In the mid-80’s, my dad purchased an Amdek color monitor for our Franklin Ace 1000 computer (an Apple II clone). It’s a big plastic monster with an RCA input for video and an eighth-inch input (headphone jack) for audio. One thing I’ve always loved about this monitor is that on the top-rear portion it has a built in handle. After dad sold our Franklin, I inherited the monitor and used it on my Commodore 64 for almost a decade. The handle came in “handy” every time I lugged my system to a copyfest or over to one of my friends’ houses, which was quite often back then.

I still have the monitor, and despite what some people think of its looks (Ice Breaker once referred to it as “the ugliest monitor he’d ever seen”), I still use it. The year before last I took it with me to OVGE and hooked up my Super Nintendo to it. The year before that, I hooked up a Genesis to it. When not on the road, the monitor sits upstairs, rotating between systems. For the past few months I’ve had my Amiga CD32 hooked up to it.
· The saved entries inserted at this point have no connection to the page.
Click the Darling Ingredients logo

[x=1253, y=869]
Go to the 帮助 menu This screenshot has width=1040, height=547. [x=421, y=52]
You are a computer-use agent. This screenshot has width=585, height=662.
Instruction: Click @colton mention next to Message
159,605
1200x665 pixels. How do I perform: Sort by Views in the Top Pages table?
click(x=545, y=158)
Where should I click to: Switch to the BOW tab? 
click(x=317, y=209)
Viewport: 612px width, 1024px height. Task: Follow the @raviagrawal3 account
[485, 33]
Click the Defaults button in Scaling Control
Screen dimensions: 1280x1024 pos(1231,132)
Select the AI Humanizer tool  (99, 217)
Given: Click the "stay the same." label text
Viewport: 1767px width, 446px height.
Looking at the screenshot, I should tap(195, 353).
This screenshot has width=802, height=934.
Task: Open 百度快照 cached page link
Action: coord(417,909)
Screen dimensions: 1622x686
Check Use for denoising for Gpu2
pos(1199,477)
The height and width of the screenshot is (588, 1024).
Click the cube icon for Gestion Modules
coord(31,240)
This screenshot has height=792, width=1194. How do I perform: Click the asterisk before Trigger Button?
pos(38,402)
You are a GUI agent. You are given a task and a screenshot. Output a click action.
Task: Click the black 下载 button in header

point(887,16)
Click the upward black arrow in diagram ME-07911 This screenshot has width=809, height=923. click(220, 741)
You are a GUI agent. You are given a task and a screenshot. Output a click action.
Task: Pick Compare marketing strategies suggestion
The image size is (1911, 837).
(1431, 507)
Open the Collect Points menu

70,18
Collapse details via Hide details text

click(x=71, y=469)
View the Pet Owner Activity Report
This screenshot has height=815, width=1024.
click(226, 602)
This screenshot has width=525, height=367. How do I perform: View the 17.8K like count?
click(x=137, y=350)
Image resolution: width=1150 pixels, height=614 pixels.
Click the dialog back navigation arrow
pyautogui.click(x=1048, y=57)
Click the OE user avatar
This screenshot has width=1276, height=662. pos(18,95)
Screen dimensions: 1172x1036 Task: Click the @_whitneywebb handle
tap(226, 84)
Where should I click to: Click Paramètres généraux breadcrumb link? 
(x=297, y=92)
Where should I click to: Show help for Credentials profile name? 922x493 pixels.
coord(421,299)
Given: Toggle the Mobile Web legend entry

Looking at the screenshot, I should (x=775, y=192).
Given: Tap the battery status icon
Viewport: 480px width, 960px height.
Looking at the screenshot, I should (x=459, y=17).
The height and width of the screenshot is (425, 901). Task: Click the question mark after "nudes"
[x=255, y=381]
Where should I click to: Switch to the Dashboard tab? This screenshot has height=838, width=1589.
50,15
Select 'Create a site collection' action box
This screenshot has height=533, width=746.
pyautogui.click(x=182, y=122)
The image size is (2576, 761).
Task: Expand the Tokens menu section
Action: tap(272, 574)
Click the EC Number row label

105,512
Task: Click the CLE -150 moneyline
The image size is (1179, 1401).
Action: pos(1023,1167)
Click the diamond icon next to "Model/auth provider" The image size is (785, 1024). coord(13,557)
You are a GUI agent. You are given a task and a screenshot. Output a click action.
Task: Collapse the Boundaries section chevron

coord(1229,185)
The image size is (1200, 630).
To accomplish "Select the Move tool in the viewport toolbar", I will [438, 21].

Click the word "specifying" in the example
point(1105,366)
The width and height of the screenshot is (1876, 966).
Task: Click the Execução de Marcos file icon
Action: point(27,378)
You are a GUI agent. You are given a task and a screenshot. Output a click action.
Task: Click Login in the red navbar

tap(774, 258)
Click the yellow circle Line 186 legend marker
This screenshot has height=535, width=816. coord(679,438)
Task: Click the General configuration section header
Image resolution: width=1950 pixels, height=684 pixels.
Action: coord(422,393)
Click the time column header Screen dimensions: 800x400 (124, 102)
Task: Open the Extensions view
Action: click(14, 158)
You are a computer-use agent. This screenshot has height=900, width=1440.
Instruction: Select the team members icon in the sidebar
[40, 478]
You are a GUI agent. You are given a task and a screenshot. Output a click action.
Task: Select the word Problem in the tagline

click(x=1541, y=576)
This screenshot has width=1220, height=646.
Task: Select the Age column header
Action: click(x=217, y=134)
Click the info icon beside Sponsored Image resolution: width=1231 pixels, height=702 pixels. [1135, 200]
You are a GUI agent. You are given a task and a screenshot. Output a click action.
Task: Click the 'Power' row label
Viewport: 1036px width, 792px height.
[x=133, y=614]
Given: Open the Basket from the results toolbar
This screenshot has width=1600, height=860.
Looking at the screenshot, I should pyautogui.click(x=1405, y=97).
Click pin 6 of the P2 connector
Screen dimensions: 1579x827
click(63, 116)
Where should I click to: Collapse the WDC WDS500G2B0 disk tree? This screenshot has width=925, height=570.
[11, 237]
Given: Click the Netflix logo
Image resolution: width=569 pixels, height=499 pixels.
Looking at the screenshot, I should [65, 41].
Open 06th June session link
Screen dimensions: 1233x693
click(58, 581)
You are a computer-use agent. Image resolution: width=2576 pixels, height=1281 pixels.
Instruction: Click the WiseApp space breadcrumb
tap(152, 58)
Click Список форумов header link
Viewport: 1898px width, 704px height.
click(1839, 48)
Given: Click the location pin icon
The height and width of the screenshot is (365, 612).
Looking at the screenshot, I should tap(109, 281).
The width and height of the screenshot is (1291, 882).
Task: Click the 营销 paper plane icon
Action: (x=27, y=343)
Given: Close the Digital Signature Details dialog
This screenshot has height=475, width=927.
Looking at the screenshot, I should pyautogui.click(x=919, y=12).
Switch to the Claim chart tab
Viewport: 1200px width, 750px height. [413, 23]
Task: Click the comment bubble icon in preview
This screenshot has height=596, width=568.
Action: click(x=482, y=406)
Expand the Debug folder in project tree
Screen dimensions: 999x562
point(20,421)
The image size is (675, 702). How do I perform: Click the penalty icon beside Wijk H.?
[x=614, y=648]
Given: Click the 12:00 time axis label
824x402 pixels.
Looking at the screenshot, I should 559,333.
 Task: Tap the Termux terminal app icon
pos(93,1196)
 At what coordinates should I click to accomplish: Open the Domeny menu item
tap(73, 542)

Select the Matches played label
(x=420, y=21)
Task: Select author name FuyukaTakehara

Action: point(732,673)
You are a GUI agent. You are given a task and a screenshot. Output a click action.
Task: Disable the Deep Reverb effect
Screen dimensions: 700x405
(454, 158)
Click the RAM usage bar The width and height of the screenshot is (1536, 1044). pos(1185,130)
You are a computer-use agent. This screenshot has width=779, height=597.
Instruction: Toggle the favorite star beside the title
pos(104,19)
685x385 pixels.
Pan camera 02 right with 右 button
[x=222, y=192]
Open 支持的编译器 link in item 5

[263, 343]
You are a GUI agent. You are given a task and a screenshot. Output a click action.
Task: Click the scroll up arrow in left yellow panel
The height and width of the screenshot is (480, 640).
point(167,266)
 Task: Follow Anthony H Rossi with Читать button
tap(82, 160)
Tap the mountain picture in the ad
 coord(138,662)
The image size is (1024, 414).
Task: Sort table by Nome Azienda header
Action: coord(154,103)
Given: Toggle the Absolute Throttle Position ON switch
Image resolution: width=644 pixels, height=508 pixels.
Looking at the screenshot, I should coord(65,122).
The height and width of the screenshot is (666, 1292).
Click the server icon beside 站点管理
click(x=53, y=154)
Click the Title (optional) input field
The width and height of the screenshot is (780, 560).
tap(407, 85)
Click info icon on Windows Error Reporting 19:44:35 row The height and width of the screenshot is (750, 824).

A couple of weeks ago, my four-year-old son started asking about getting an Xbox for his room. I don’t have a spare Xbox to put in there, but I do have a spare NES. Last week I purchased 40 loose NES games from a fellow Digital Press collector, and when they arrived Mason and I opened the boxes together. He was quite excited, so I seized the moment and asked him if he wanted an old Nintendo in his room instead. He said yes, and so I went upstairs to find one for him. (I ended up giving him a Famiclone since I didn’t care if it got abused.) Mason doesn’t have a television in his room; the minute I remembered that, the Amdek monitor caught my eye.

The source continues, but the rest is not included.